Monday, April 23, 2012

When Is Enough, Enough?


Enough (adjective) 1.adequate for the want or need; sufficient for the purpose or to satisfy desire                            --American Heritage Dictionary

How much money is enough?  What is the appropriate, the right, the equitable pay for just one person? All depends on whom you ask, I guess.

One day last week may have marked a very small turning point in the societal debate about just how much America’s CEOs and business titans are worth, what they “deserve” to be paid in exchange for the services they render to their companies and shareholders.  As reported by the Huffington Post: “At Citigroup's annual meeting on Tuesday [April 17th], about 55 percent of shareholders participating in an advisory vote rejected [CEO] Pandit's pay package. That marked the first time that investors had rejected a compensation plan at a major U.S. bank. “  

Citigroup is America’s third biggest bank by assets, and its shareholders (and those of other public companies) recently won the right to have “a say on pay”, under a provision of the 2010 Dodd-Frank federal law passed by Congress and signed by the President in direct response to the economic meltdown.  Citigroup was right in the middle of that mess and had to be rescued from insolvency by Uncle Sam to the tune of $356 billion in bailout funds and loan guarantees. 

Citigroup’s Board of Directors had recommended a pay package of $15 million to CEO Vikram Pandit, a seeming return to the pre-meltdown days of sky high executive pay for the elites. But now his salary has been called out, questioned.  One Citigroup director called the rejection “a serious matter” that the board plans to take up.  That board will no doubt research what the “market” is for bank CEO pay then calculate the most they can pay him without risking shareholders’ wrath.  Pandit won’t be poor anytime soon. But one question I doubt they’ll ask is for me the most important one of all, one which is never posed, not in “polite” company.  Not on MSNBC or The Fox Business Channel, not in the pages of The Wall Street Journal either. 

When is enough, enough?  How much money is one person really worth in our world?

By my calculation if Pandit like most Americans works fifty weeks a year with two weeks for vacation, that comes out to 2,000 hours of labor, so by his proposed pay package, he takes home $7,500 an hour, or $125 a minute.  Pandit's pay is above average in comparison to his peers.  According to the AFL-CIO, in 2011 the average pay for American CEOs in the Standard and Poor's Stock Index was up 14 percent from 2010, to $12.9 million, 380 times more than the average worker.  The real whopper of a pay package these days is that recently awarded to Apple CEO Tim Cook: $378 million in salary and stock grants.  Can one person actually hope to spend all that cash in a lifetime?  Is it possible?

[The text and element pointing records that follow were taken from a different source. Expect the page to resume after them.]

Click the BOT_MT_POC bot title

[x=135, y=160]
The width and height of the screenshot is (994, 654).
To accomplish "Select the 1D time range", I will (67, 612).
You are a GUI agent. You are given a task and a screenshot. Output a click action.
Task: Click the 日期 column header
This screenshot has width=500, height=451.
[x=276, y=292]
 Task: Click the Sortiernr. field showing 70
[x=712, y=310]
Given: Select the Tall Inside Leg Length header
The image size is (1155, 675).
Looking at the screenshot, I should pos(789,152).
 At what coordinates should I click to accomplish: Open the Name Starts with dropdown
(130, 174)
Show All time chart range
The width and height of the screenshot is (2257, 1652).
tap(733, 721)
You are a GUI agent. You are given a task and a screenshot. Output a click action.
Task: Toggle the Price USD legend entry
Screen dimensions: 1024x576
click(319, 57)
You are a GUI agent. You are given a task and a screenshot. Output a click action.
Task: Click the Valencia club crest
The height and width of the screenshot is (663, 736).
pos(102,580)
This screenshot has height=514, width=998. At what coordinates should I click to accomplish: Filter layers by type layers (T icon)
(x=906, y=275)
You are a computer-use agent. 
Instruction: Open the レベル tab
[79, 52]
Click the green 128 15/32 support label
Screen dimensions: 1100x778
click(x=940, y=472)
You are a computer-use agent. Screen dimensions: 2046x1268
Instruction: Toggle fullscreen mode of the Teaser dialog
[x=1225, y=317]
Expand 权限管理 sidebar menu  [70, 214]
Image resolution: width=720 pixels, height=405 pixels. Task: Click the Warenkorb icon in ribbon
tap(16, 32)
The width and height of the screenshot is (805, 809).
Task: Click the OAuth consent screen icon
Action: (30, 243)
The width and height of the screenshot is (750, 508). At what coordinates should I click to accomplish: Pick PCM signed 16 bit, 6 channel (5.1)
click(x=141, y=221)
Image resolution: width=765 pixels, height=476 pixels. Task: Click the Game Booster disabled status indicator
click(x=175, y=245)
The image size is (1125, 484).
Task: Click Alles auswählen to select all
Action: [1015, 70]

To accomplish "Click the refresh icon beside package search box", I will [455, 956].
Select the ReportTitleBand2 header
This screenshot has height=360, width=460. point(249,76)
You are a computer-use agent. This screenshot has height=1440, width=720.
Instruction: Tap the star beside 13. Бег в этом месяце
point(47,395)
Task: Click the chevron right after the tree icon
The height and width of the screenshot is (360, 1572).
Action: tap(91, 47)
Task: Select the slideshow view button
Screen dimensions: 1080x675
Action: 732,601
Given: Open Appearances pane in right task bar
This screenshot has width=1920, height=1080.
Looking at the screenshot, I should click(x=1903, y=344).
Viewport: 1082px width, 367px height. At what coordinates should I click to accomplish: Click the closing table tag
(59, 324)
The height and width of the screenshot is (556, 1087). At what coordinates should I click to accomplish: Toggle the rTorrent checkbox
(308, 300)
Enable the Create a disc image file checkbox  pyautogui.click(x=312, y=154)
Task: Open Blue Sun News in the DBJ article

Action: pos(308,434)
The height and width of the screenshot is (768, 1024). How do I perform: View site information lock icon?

When is enough really, finally, enough? 

Yes I know that “the market” will argue these folks and other select few in our world are in fact “worth” that much, at least from a bare knuckled Darwinian economic perspective. If you can get it take it, right?  Others will call any questioning of such outsized wealth accumulation “class warfare”.     

But for me—as a person of faith, I just pray that this one question will continue to be asked in boardrooms and shareholder meetings and in the media and on the factory floor and in the public square.  Spoken out loud: simply, clearly, seriously and consistently. 

When is enough, enough?  Not just economically but also morally and ethically? What is right and fair and good when it comes to the worth of all American workers and not just the ones at the very top of the food chain?  What is best for the many and not only the few? 

In that vote by Citigroup’s shareholders, maybe, just maybe, some one finally said, “Enough is enough.”